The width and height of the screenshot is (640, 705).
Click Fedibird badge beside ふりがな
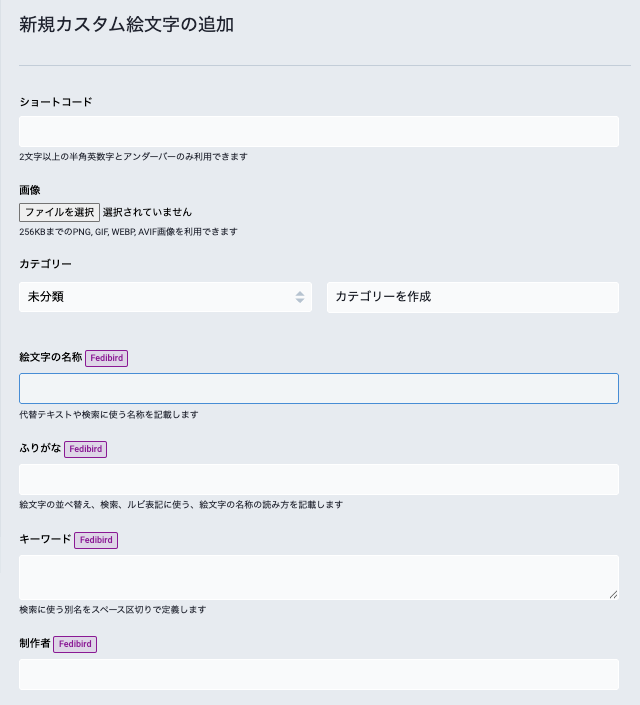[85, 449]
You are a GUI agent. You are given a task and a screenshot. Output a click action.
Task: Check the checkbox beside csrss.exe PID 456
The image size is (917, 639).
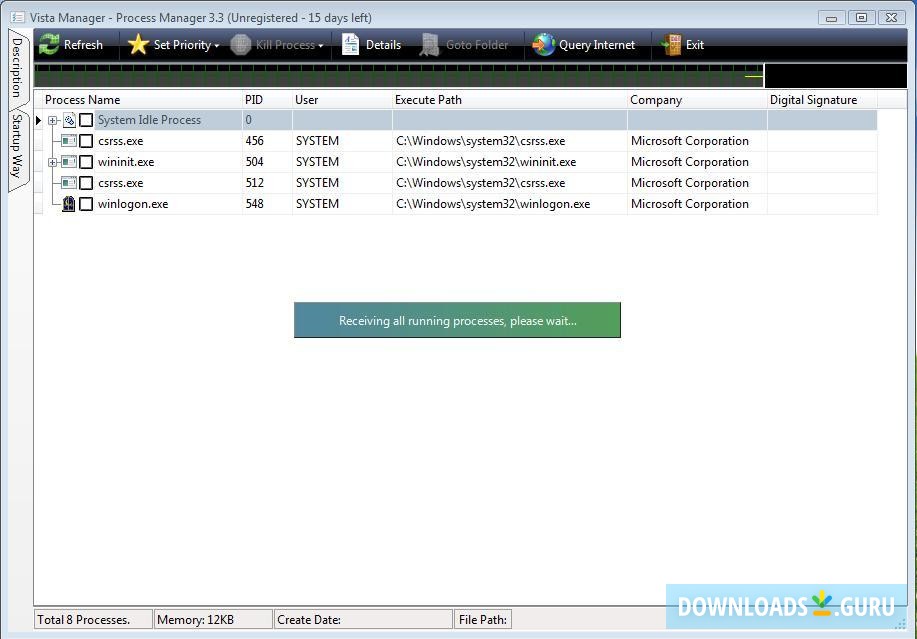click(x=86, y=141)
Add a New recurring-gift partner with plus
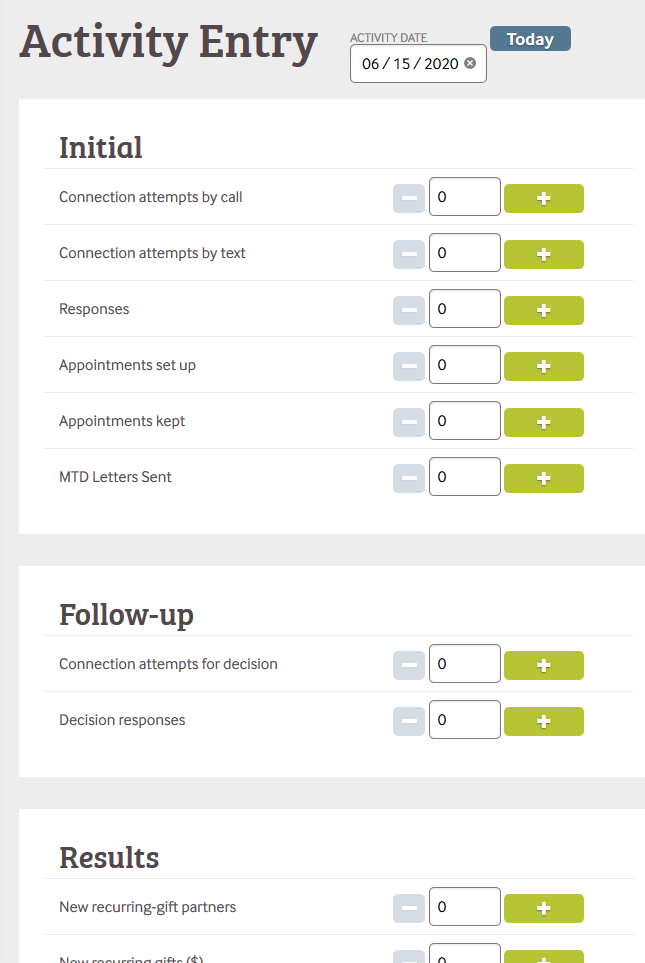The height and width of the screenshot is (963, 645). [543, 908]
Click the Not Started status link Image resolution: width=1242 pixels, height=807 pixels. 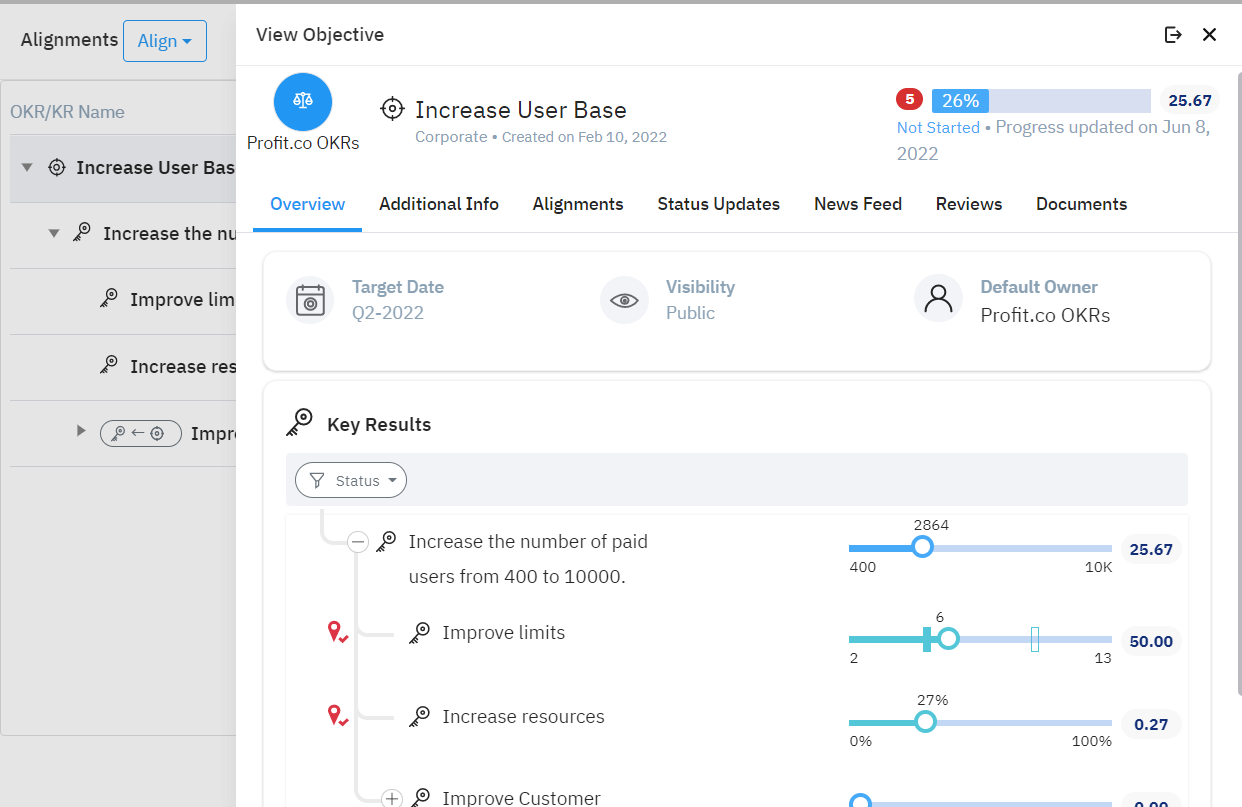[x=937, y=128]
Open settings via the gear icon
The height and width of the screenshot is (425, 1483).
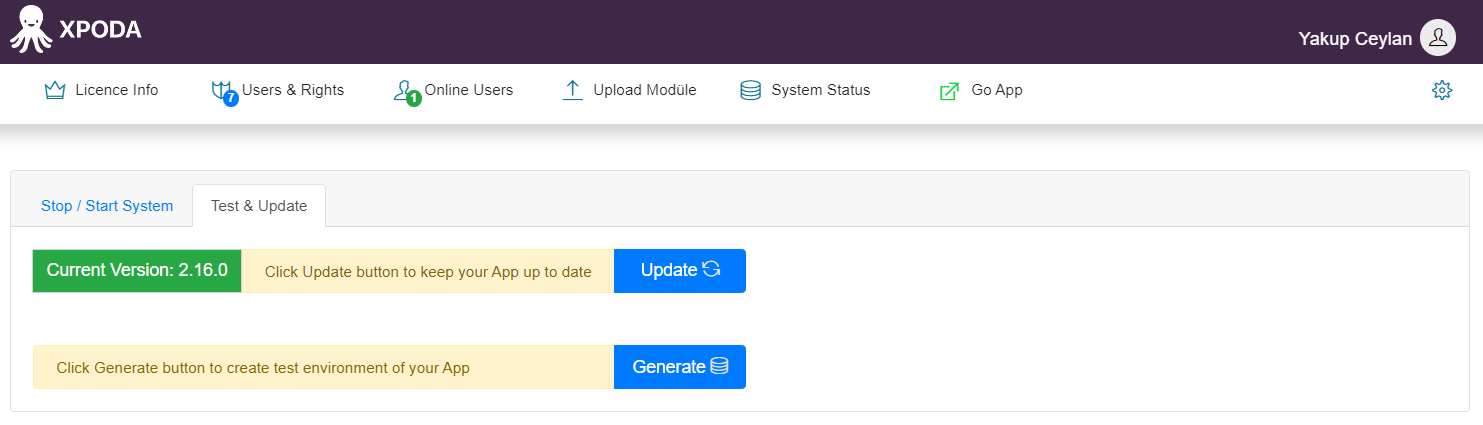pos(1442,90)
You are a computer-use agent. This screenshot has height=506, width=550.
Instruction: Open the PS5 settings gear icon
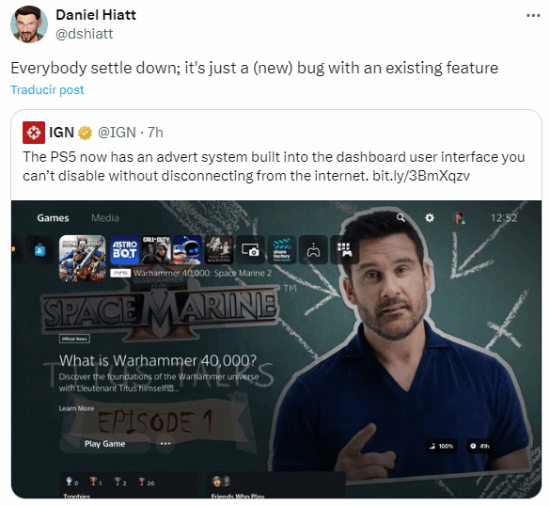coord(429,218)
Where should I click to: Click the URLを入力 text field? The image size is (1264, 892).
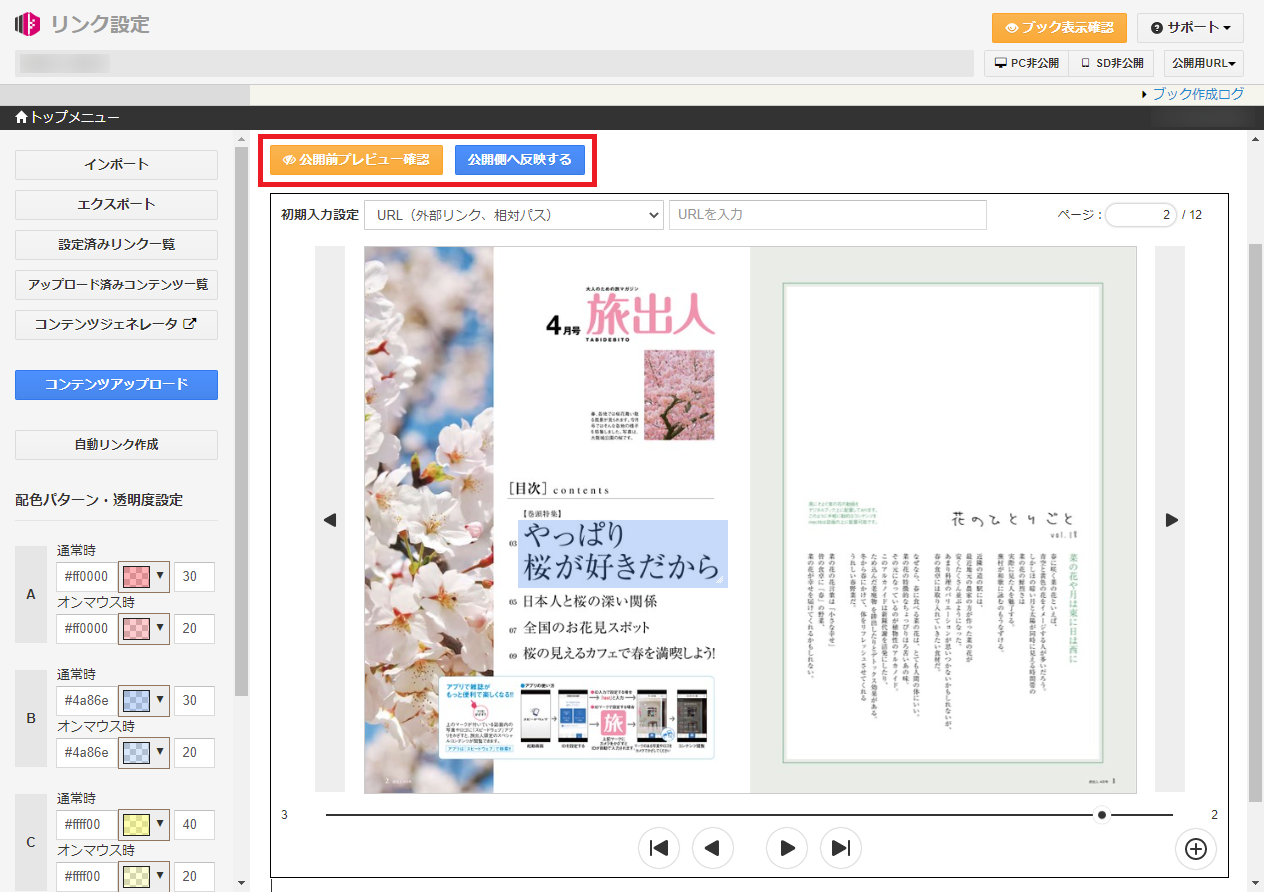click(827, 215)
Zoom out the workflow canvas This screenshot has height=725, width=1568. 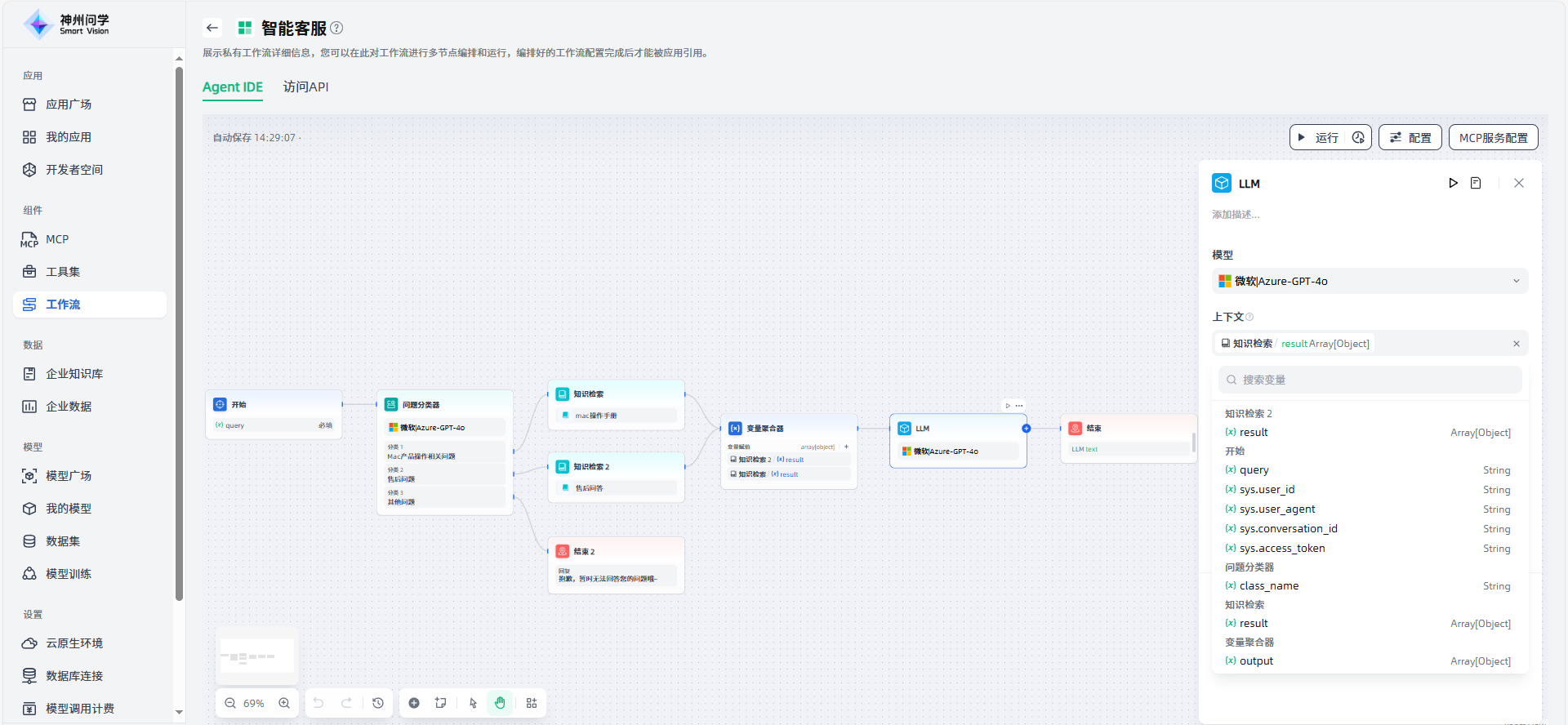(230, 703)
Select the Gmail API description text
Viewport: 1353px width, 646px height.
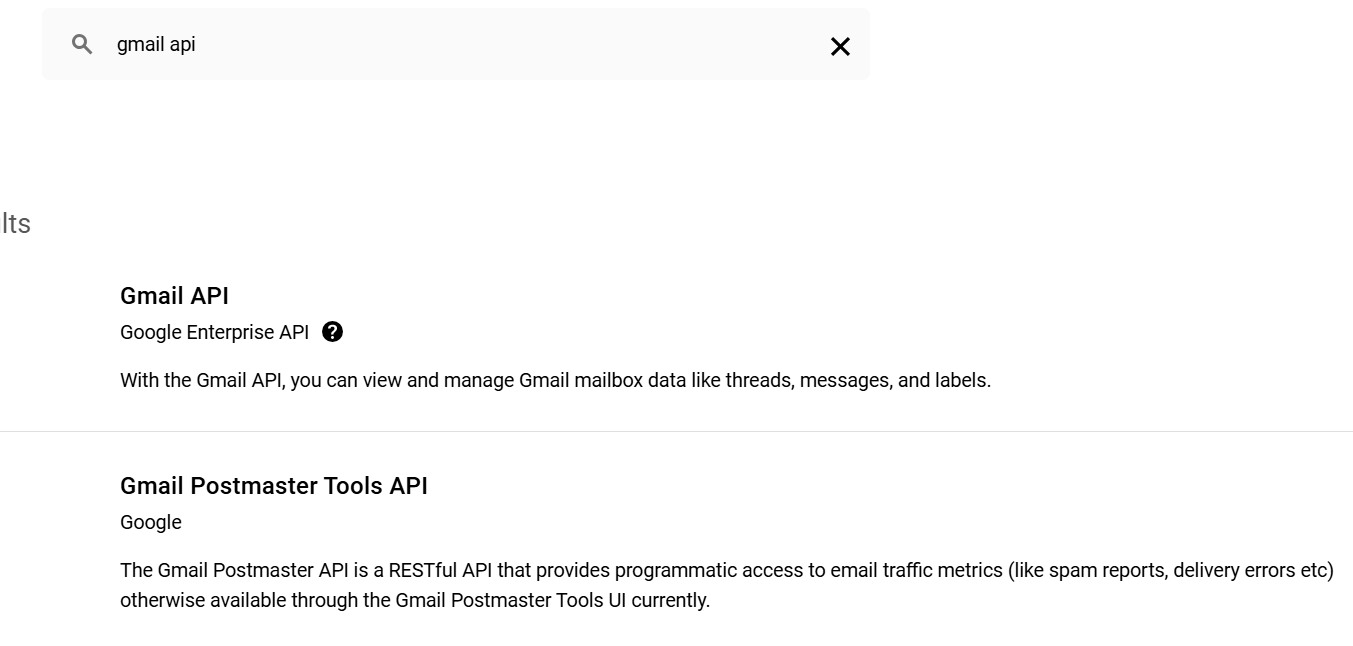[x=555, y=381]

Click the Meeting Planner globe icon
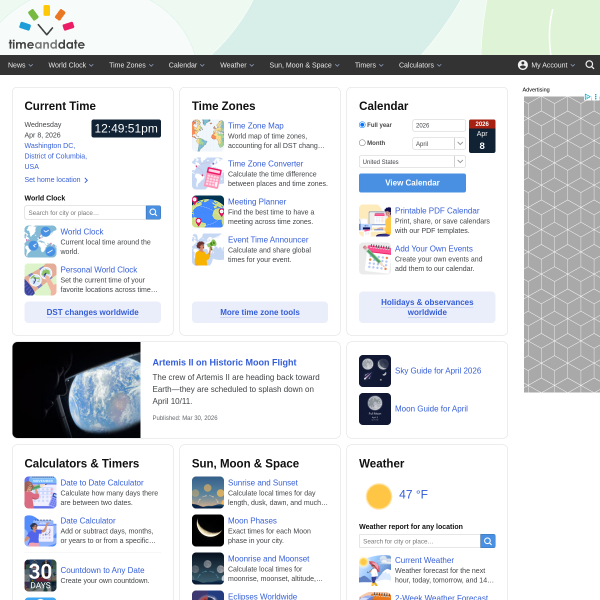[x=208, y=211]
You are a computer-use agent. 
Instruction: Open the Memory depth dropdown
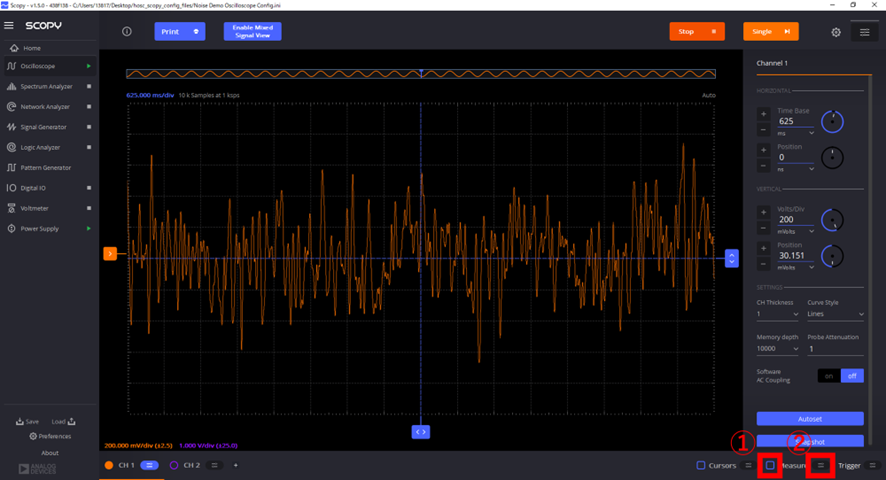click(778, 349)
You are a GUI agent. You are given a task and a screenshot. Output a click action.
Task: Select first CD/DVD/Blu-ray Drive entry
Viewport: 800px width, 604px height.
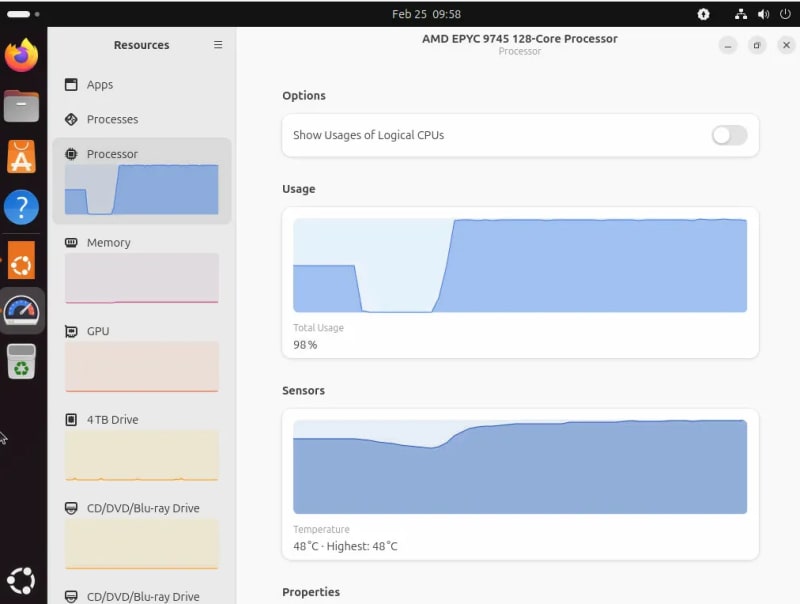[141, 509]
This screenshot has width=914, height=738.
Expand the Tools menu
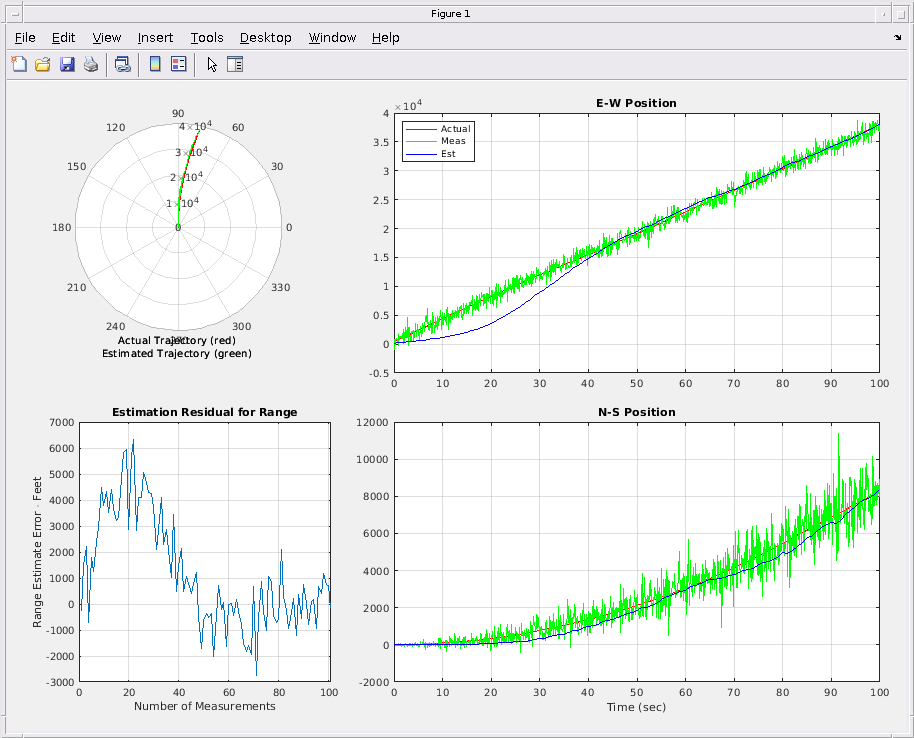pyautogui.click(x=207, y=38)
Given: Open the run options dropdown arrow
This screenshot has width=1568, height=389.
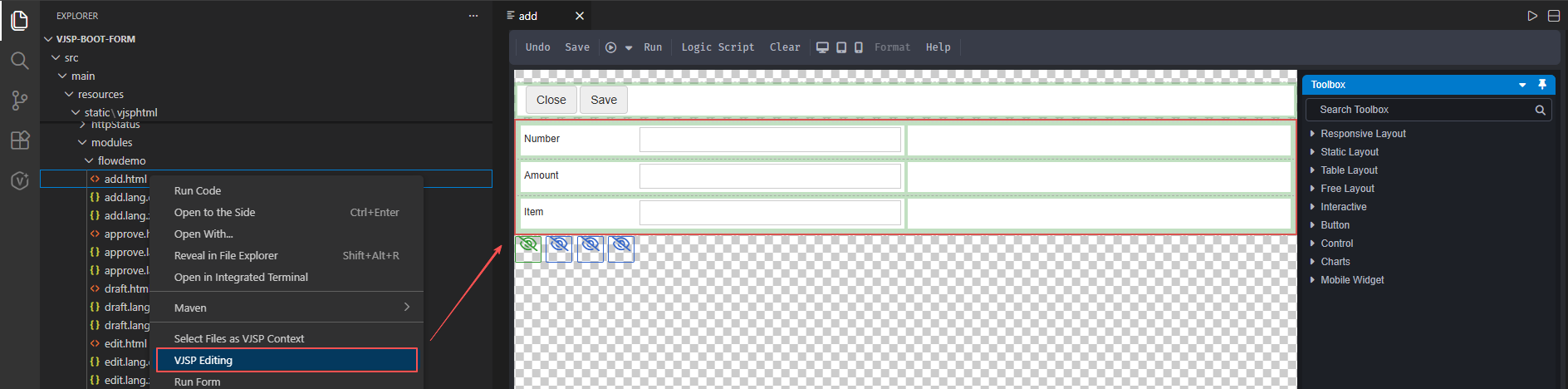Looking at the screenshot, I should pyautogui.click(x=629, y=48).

^^^^

* _WHAT IS NEEDED_:
Search the listing above for the string "Select". Copy every line that contains it.

* _RESPONSE TO THIS EXERCISE_:
Select the Gmail API description text
Task: Select first CD/DVD/Blu-ray Drive entry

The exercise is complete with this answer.